## [Material for this exercise]

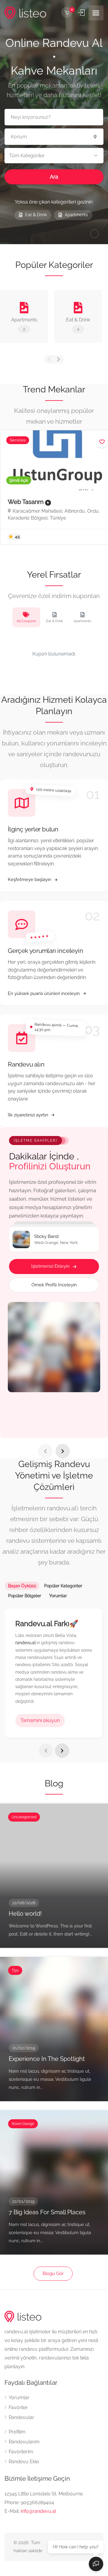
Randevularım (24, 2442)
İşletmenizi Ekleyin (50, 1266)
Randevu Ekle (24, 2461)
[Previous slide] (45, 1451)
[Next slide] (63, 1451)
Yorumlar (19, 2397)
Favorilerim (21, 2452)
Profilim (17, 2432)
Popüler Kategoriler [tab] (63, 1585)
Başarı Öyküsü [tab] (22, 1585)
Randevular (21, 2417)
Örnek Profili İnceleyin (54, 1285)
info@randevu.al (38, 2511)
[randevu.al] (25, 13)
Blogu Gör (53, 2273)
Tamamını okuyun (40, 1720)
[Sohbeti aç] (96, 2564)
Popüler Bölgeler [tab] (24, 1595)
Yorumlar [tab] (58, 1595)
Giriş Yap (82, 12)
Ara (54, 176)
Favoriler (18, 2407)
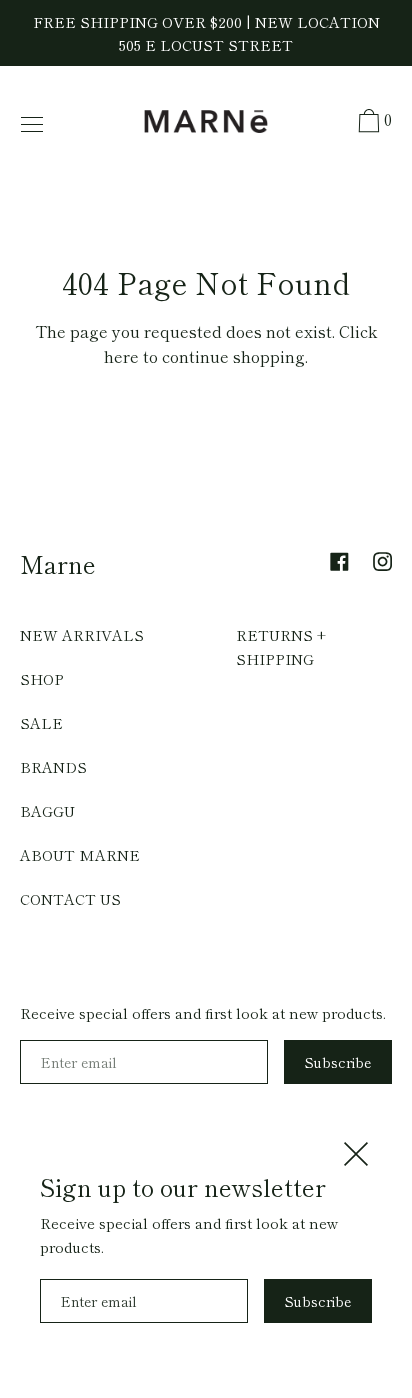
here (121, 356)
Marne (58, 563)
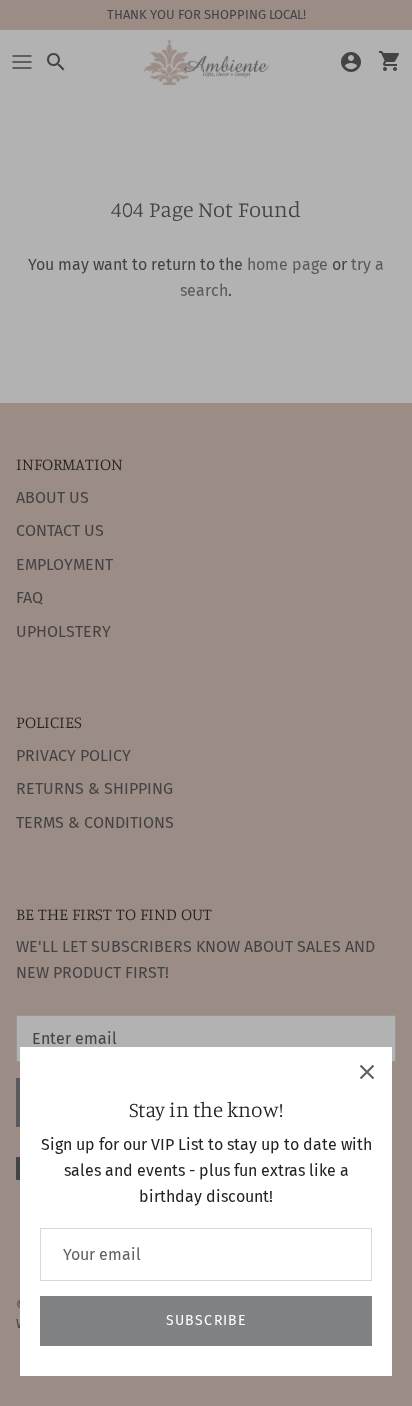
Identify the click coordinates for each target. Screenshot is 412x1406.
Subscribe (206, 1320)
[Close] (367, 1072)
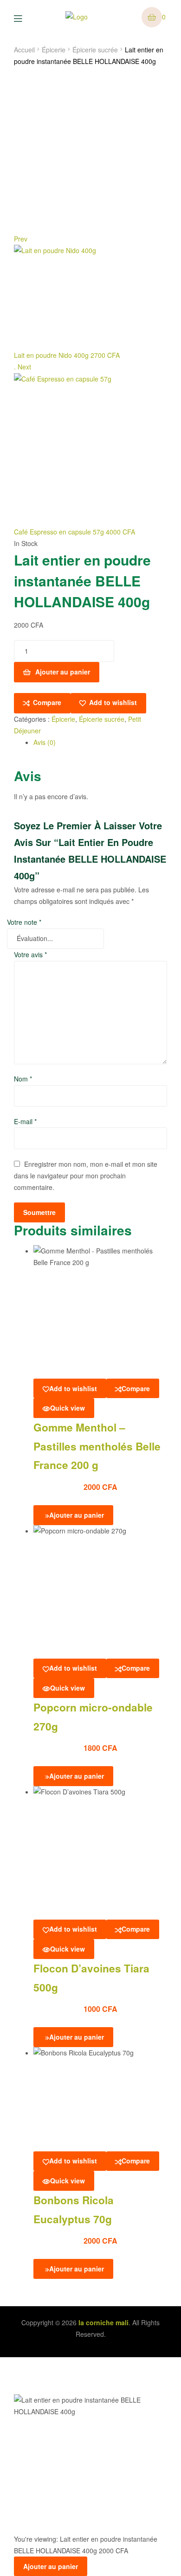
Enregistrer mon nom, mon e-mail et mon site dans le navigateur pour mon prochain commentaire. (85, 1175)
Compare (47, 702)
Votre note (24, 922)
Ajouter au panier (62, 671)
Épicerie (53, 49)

## [Your task]
Where a picture appears in the data, omit it; restate the rest word for word.

## [The answer]
Randevularım (24, 2442)
İşletmenizi Ekleyin (50, 1266)
Randevu Ekle (24, 2461)
[Previous slide] (45, 1451)
[Next slide] (63, 1451)
Yorumlar (19, 2397)
Favorilerim (21, 2452)
Profilim (17, 2432)
Popüler Kategoriler [tab] (63, 1585)
Başarı Öyküsü [tab] (22, 1585)
Randevular (21, 2417)
Örnek Profili İnceleyin (54, 1285)
info@randevu.al (38, 2511)
[randevu.al] (25, 13)
Blogu Gör (53, 2273)
Tamamını okuyun (40, 1720)
[Sohbeti aç] (96, 2564)
Popüler Bölgeler [tab] (24, 1595)
Yorumlar [tab] (58, 1595)
Giriş Yap (82, 12)
Ara (54, 176)
Favoriler (18, 2407)
here (121, 356)
Marne (58, 563)
Identify the click coordinates for each target. Screenshot is 412x1406.
Subscribe (206, 1320)
[Close] (367, 1072)
Enregistrer mon nom, mon e-mail et mon site dans le navigateur pour mon prochain commentaire. (85, 1175)
Compare (47, 702)
Votre note (24, 922)
Ajouter au panier (62, 671)
Épicerie (53, 49)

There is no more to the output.